The total number of shares of capital stock that Simpson
Manufacturing Co., Inc. (the "Company") is authorized to issue
is 25,000,000 shares, consisting of 20,000,000 shares of Common
Stock without par value, of which 11,472,965 shares were issued
and outstanding as of June 30, 1997, and 5,000,000 shares of
Preferred Stock without par value, none of which is outstanding.
The Company had approximately 259 shareholders of record as of
that date.
Common Stock
Subject to the rights of holders of any Preferred Stock that may
be issued in the future, holders of Common Stock are entitled to
receive such dividends, if any, as may be declared from time to
time by the Board of Directors out of funds legally available
therefor and in the event of liquidation, dissolution or winding-
up of the Company, to share ratably in all assets available for
distribution. The holders of Common Stock have no preemptive or
conversion rights. Subject to the rights of holders of any
Preferred Stock that may be issued in the future, the holders of
Common Stock are entitled to one vote per share on any matter
submitted to a vote of the shareholders, except that, on giving
notice as required by law and subject to compliance with other
statutory conditions, shareholders may cumulate their votes in an
election of directors, and each shareholder may give one
candidate a number of votes equal to the number of directors to
be elected multiplied by the number of shares held by such
shareholder or may distribute such shareholder's votes on the
same principle among as many candidates as such shareholder
thinks fit. All outstanding shares of Common Stock are fully paid
and are not subject to further calls or assessments by the
Company. There are no redemption or sinking fund provisions
applicable to the Common Stock.
Preferred Stock
The Board of Directors has the authority to issue the authorized
and unissued Preferred Stock in one or more series with such
designations, rights and preferences as may be determined from
time to time by the Board of Directors. Accordingly, the Board of
Directors is empowered, without shareholder approval, to issue
Preferred Stock with dividend, liquidation, conversion, voting or
other rights that could adversely affect the voting power or
other rights of the holders of the Company's Common Stock. In the
event of issuance, the Preferred Stock could be used under
certain circumstances, as a method of discouraging, delaying or
preventing an acquisition or change in control of the Company.

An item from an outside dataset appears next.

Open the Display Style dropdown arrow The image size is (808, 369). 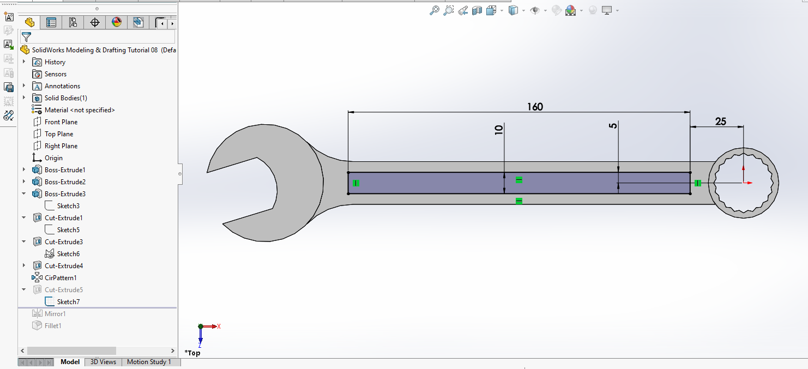click(523, 10)
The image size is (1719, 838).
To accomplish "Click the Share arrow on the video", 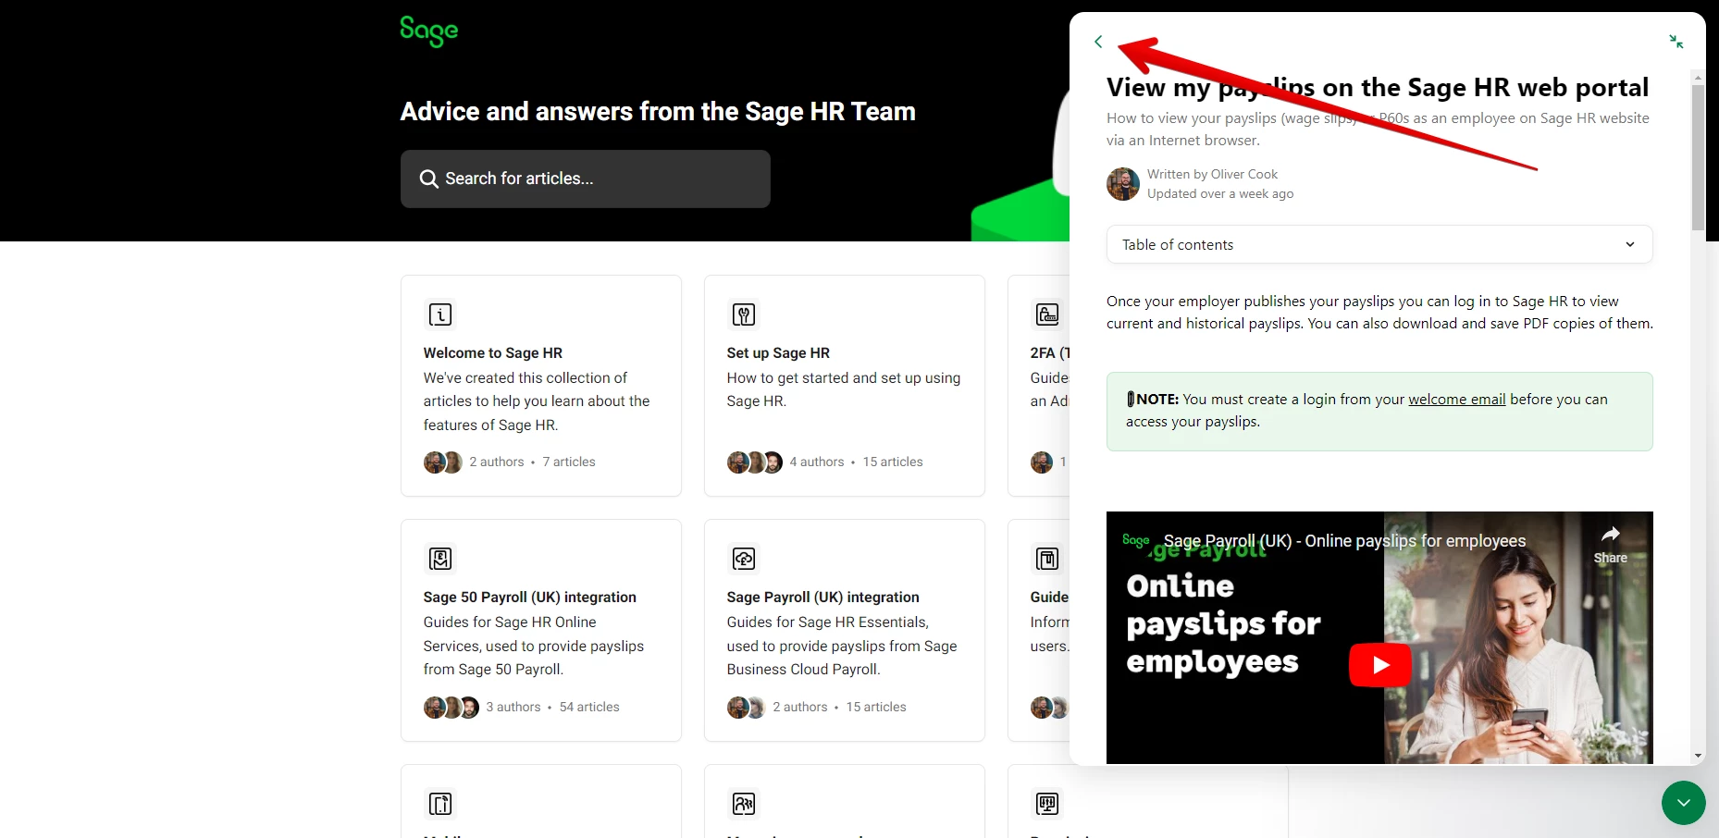I will 1610,544.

The Company does not currently have any plan to issue any shares
of its Preferred Stock.
Item 2. Exhibits. Pursuant to Part II of Instructions as to Exhibits of
Form 8-A, the following exhibits have been filed with the New
York Stock Exchange, Inc. but are not being filed with the
Securities and Exchange Commission with this registration
statement.
1. Annual report on Form 10-K for the year ended December 31,
1996, dated March 25, 1997.
2. Quarterly Report on Form 10-Q for the Quarters ended March
31, 1997, and June 30, 1997, dated May 14, 1997, and August
13, 1997, respectively. Reports on Form 8-K dated January 7,
1997, March 21, 1997, and September 25, 1997.
3. Notice of Annual Meeting and Proxy Statement dated April 14,
1997.
4. Articles of Incorporation and bylaws with all amendments
thereto.
5. Specimen Common Stock certificate.
6. Annual Report to Shareholders for the year ended December 31,
1996.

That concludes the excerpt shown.